Colin Quinn and Dave Attell are two standups and friends who make big impressions in the film.
“I consider Colin to be like, in vampire terms, the maker,” says Attell.
Quinn, a legendary comedian and former SNL Weekend Update anchor, co-stars as Amy’s father, a cranky old man with an attitude and a possible drug problem.
“With actors, it’s not about the lines, it’s about the behaviour,” says Quinn. “With us, it’s just about the words. We love it, so if you come up with something funny and it’s quiet behind the camera and they yell ‘Cut’ and everybody starts laughing, that’s the best.
“In so many things it’s not about the words, but in stand-up, it’s all about the words, the order of the words. I feel more than any other art form, the audience matters so much. You have this contentious relationship with them, but they are so much a part of it. I feel like musicians get together and they jam with one each other. We need the crowd to jam. To rehearse.”
Attell is a club veteran, best known for his TV show Insomniac with Dave Attell and dark-edged lines like, “You know, men and women are a lot alike in certain situations. Like when they’re both on fire — they’re exactly alike.”
In the movie, he plays a homeless man who talks to Amy everyday.
“This is the character, of the four characters that I’ve ever played in movies, that is most like me,” he says. “That’s me in five years. That’s me after the last season of Last Comic Standing, physically and emotionally.
“I’ve been in like, three other movies, and this movie was the most fun. You show up and they want you to riff around and you go for the jokes and you keep going until you feel you got it. I love that, especially for people who aren’t classically trained actors.”
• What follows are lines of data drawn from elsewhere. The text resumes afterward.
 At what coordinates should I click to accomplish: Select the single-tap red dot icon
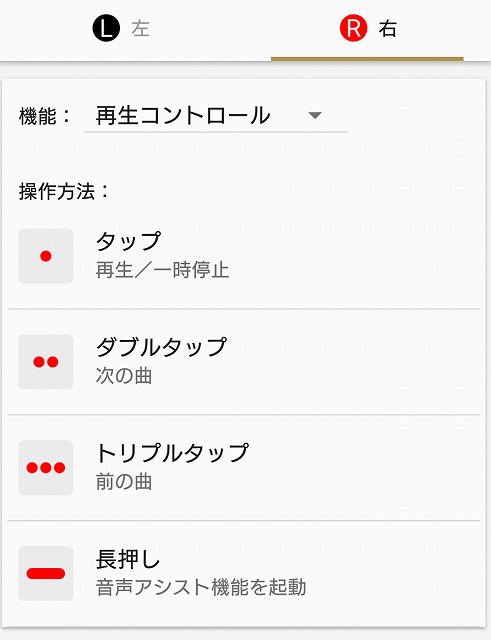click(x=46, y=256)
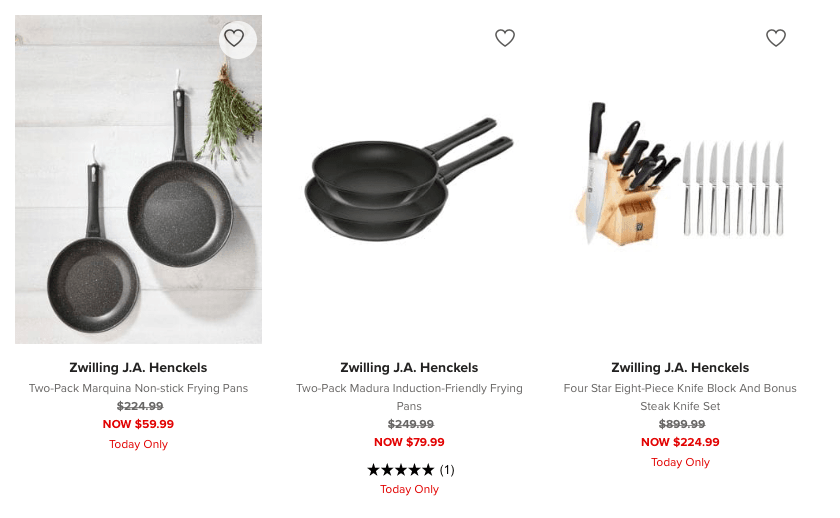Select Four Star Eight-Piece Knife Block title
Screen dimensions: 840x518
point(680,388)
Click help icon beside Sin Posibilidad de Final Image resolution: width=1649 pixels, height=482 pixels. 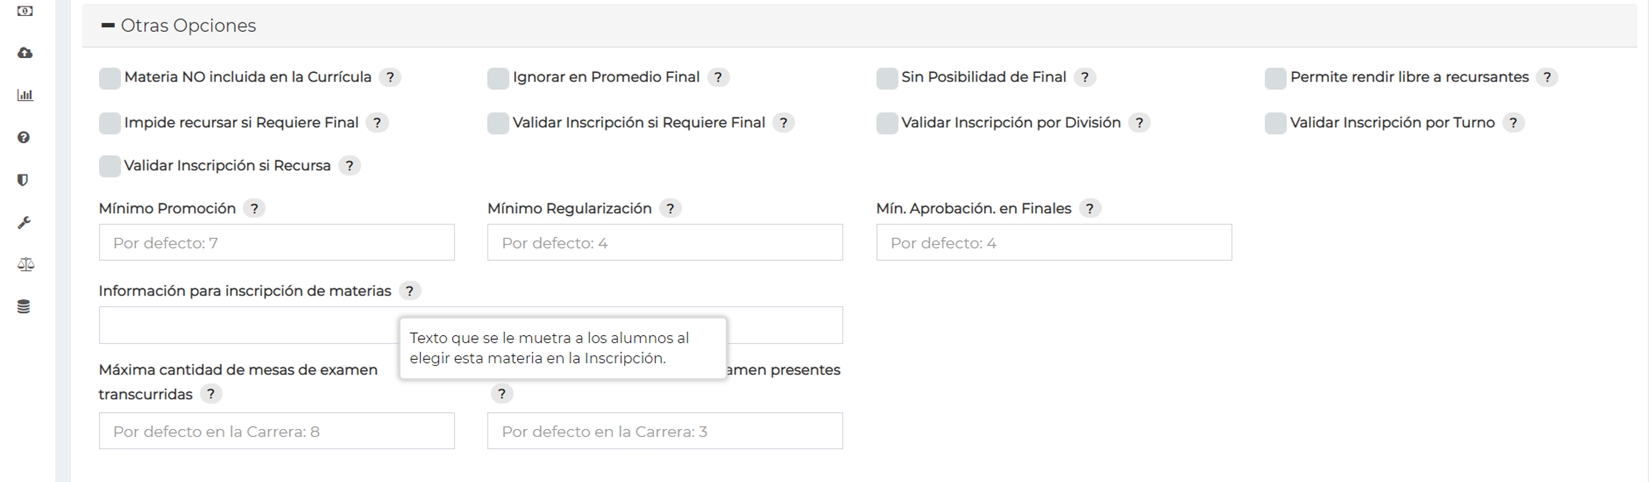1085,77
You get the feeling that as much as these guys enjoyed making Trainwreck, they are more comfortable on a stage in front of a crowd than they are on a movie set. Both agree that hostile audiences fuel them creatively.
“When it’s not going well, you still have to do the job and that’s what makes it a job,” says Attell. “That’s also often when you come up with the most enlightening stuff, in the tough crowd moment.”
Quinn may prefer live venues but according to Jimmy Fallon he may have more movie work coming his way. The Tonight Show host predicts an Oscar nomination for the comic’s work in the film.
“Why not?” Quinn deadpans. “I wasn’t expecting one but an Academy Award would not affect me now, because after I didn’t get nominated for Grown Ups 2 I feel like it’s a rigged game.”